You win some, you lose some

Regulators cannot always be as tough or as lenient as they would like

Rob Mannix at Insurance Risk

The past month brought us several reminders that regulation is often the art of the possible – two of them from the UK and one from the US market. Taking the UK cases first, we have seen a note from the PRA on some of the contentious points in Solvency II and a consultation from the UK Treasury on the directive’s volatility adjustment. The PRA might like to have been clearer. The Treasury would probably have preferred to be tougher. In both instances, outside factors have constrained them.

How so? The PRA’s note was published partly in response to a letter from the Association of British Insurers detailing its interpretation of some of the grey areas in Solvency II. The PRA’s response on key issues, such as the matching adjustment, offered limited clarification and served mainly to remind the industry where matters are yet to be settled. In several cases, this is simply because the PRA is awaiting guidance from the European Insurance and Occupational Pensions Authority (Eiopa). Until then, the PRA cannot know how much leeway there will be in interpreting what can or cannot be fitted within the European framework. Even if it is minded to provide clarification, in some areas it simply cannot do so.

Conversely, on the volatility adjustment, the Treasury consultation suggests that UK supervisors are less than enthusiastic about its application. One concern is that the adjustment might be used by insurers to gain an upper hand on banks by offering bank-type savings products but using a capital structure intended for long-term insurance business. Here, though, the industry is understood to have pushed back and argued that the volatility adjustment is explicitly allowed for in the Solvency II Directive. As such, policy-makers might be limited to imposing some additional bureaucratic requirements around its use.

Meanwhile, in the US, state-based regulators and practitioners are getting heated over the technicalities of stop-gap rules for captives used in XXX-reserving transactions.

As barbs fly over the minutiae of VM-20 rules and net premium reserves, insurers are starting to wonder whether the bigger project of redrawing reserve requirements as a whole can possibly reach conclusion. Again, policy-makers must operate within the bounds of the possible.

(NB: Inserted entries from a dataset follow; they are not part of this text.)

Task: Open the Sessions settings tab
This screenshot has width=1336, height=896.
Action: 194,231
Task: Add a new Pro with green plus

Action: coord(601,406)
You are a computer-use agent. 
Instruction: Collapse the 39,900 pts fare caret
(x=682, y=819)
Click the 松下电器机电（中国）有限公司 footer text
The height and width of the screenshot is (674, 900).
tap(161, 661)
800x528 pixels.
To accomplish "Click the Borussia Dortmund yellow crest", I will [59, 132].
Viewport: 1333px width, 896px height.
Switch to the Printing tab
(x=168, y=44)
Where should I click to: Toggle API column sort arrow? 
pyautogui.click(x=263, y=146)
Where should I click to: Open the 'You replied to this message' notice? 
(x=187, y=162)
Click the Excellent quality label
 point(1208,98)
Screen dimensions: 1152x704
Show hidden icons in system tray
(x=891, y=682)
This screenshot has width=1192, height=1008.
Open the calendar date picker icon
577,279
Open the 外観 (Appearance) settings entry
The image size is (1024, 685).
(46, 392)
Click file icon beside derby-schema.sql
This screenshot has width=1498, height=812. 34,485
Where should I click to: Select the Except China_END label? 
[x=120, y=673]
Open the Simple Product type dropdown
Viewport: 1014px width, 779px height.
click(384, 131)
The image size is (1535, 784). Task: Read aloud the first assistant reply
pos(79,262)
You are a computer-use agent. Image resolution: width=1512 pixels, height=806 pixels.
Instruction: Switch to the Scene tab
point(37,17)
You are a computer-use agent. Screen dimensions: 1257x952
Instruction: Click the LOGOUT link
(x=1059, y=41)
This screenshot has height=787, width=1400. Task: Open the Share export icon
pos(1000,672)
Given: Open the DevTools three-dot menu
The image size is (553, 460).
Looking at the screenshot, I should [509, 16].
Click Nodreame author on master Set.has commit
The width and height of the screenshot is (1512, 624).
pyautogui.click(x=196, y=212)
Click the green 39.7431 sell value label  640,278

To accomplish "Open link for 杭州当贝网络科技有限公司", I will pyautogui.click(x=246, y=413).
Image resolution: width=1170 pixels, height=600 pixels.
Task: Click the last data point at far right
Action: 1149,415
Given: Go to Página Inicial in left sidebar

Commission softens on securitisations
Meanwhile, some positive news from Brussels – capital charges for high-level securitisations have been relaxed in the final draft of the delegated acts (beyond Eiopa’s most recent recommendations). Infrastructure investments, where insurers are also looking for changes, will remain unchanged for now.

We also hear that the proposed review of Solvency II will be brought forward two years in the delegated acts. Thus, the review will take place three years after implementation, rather than five. Evidently, some things can be changed after all.